[Opening INPUT section]

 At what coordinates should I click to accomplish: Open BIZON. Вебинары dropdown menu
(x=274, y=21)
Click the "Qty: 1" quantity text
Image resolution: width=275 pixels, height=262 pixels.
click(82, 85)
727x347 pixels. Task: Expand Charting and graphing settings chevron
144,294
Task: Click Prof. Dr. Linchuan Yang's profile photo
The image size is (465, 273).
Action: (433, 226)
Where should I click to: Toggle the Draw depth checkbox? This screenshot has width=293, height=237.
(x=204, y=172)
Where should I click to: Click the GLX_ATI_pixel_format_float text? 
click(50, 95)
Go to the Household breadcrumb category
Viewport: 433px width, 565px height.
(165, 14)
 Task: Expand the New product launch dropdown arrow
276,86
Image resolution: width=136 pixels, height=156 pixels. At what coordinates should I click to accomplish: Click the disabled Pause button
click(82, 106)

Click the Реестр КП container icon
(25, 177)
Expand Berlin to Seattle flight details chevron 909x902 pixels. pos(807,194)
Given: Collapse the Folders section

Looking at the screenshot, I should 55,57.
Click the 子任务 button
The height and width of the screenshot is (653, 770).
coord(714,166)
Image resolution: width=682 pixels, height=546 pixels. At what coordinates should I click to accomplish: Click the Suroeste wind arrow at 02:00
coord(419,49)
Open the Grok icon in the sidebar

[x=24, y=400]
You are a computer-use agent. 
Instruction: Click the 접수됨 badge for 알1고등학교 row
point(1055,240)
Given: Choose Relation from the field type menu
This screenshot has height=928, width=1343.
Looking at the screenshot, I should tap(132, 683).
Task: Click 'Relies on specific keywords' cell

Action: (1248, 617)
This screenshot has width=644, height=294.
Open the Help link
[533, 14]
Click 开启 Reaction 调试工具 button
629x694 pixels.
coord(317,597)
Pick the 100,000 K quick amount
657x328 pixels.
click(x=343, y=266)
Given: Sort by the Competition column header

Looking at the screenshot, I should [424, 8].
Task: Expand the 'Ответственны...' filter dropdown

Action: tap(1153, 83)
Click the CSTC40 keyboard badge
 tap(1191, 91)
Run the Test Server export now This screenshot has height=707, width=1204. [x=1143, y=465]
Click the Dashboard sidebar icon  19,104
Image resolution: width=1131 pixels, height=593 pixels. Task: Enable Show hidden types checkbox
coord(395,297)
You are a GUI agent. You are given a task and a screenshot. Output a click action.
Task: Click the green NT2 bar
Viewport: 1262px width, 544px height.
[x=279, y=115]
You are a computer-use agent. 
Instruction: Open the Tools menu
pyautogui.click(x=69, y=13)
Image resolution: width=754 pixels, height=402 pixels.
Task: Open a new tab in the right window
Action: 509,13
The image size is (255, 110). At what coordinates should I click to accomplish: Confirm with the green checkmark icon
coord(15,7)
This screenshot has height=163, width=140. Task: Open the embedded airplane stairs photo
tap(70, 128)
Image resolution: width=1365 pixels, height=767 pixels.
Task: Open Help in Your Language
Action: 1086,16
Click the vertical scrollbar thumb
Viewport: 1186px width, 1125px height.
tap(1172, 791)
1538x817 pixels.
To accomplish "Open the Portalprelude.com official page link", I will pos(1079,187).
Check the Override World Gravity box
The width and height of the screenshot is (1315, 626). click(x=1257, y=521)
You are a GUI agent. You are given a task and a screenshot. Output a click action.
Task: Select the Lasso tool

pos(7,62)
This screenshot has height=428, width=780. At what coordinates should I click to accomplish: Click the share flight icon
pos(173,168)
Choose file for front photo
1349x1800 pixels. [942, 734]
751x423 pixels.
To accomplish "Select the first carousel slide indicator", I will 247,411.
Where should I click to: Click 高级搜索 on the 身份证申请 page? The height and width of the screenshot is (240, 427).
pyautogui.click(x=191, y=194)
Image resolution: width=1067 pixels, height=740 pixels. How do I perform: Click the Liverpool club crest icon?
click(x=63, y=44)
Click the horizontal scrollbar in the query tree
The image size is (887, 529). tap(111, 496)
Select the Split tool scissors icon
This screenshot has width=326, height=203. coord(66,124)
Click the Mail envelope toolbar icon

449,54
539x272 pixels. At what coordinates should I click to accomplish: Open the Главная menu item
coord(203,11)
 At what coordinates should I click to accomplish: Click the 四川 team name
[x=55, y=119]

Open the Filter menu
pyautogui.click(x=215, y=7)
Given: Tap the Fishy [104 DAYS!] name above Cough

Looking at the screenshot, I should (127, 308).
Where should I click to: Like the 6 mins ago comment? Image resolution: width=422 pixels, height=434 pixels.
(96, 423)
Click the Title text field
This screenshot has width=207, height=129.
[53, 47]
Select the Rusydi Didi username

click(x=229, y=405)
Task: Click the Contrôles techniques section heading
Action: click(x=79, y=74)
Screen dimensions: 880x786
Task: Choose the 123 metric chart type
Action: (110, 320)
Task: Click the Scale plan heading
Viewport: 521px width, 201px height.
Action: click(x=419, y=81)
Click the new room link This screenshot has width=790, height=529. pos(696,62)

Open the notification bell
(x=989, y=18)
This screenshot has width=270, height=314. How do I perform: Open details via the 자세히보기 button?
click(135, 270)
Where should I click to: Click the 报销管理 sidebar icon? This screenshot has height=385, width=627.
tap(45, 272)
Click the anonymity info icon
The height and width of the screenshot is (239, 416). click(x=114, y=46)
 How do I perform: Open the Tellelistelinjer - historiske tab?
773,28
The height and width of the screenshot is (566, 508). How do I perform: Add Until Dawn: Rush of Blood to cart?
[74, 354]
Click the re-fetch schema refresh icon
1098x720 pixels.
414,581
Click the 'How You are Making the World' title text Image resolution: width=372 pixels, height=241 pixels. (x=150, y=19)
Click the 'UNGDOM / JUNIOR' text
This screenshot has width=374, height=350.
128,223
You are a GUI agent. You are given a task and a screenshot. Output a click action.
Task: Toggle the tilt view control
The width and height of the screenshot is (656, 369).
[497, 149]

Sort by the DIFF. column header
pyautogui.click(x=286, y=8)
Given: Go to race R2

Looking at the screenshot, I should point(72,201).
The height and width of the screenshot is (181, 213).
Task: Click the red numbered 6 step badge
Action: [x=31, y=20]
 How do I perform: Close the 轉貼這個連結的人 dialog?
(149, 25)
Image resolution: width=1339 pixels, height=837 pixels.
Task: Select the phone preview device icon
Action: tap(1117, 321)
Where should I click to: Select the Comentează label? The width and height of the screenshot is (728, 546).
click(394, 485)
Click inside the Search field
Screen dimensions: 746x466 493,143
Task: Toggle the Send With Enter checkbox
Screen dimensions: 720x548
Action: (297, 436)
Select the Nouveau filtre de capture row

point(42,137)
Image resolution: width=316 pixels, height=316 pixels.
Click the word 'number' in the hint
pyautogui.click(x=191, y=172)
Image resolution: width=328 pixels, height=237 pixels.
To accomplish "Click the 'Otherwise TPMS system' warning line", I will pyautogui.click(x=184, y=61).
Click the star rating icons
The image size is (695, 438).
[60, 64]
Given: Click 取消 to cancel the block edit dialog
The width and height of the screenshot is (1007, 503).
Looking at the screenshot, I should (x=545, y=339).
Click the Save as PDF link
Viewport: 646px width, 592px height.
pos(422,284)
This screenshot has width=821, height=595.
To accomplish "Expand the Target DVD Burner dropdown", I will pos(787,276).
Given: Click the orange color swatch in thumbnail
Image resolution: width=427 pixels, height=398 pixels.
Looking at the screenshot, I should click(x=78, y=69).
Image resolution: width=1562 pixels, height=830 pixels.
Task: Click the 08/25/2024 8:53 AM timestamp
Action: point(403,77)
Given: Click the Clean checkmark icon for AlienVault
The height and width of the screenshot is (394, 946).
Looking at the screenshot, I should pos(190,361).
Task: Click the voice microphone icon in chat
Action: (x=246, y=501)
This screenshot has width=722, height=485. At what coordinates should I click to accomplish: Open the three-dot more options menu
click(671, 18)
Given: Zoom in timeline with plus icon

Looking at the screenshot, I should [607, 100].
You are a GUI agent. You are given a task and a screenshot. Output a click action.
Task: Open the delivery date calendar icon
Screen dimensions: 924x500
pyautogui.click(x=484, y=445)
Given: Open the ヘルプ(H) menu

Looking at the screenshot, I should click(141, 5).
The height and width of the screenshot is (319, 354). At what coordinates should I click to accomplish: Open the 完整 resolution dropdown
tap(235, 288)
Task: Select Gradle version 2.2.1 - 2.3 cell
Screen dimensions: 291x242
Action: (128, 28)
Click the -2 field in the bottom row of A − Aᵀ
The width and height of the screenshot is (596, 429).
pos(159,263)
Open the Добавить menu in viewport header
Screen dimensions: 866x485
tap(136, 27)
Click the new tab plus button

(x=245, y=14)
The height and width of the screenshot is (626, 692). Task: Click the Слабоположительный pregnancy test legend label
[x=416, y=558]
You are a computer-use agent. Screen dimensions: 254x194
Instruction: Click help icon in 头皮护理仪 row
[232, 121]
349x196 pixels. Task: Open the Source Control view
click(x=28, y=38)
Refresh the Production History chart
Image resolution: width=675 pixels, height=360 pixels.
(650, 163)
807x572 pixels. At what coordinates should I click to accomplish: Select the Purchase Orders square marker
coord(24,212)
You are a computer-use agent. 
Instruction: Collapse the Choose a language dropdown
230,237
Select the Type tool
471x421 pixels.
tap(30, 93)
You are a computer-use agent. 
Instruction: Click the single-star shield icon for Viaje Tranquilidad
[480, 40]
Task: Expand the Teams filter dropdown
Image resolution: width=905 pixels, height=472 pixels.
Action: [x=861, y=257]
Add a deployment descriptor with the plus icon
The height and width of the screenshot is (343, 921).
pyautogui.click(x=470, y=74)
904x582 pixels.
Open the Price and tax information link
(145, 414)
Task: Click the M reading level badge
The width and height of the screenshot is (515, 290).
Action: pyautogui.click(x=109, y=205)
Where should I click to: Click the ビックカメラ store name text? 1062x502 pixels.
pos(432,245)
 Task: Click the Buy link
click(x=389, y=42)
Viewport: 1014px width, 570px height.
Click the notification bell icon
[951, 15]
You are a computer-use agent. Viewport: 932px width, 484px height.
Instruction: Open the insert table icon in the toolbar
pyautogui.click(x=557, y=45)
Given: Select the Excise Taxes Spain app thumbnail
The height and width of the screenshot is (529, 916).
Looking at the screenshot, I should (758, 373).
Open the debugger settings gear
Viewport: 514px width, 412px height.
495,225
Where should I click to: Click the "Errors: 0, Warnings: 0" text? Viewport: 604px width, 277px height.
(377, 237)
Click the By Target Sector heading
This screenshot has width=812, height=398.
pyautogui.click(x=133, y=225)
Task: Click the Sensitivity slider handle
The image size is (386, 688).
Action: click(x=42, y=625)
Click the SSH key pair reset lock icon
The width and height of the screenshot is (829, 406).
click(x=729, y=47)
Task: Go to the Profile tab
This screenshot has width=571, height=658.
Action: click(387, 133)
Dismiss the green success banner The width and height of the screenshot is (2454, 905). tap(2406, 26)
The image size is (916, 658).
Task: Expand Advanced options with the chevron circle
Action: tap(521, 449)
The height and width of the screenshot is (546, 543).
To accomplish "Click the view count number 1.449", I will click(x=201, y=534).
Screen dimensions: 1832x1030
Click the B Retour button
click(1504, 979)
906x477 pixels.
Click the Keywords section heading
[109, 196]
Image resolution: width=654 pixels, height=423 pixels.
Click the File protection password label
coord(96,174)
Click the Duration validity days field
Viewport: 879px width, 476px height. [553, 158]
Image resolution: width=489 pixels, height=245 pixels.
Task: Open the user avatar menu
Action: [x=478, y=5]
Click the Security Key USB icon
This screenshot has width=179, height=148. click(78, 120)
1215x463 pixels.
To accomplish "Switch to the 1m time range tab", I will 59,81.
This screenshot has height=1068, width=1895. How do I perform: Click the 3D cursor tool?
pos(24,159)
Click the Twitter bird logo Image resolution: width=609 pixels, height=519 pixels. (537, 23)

[Closing INPUT section]

## TASK
The line with "Task: Click Prof." marks the end; reproduce exactly every line from the start of the entries up to it, that line included.

## EXERCISE OUTPUT
 At what coordinates should I click to accomplish: Open BIZON. Вебинары dropdown menu
(x=274, y=21)
Click the "Qty: 1" quantity text
Image resolution: width=275 pixels, height=262 pixels.
click(82, 85)
727x347 pixels. Task: Expand Charting and graphing settings chevron
144,294
Task: Click Prof. Dr. Linchuan Yang's profile photo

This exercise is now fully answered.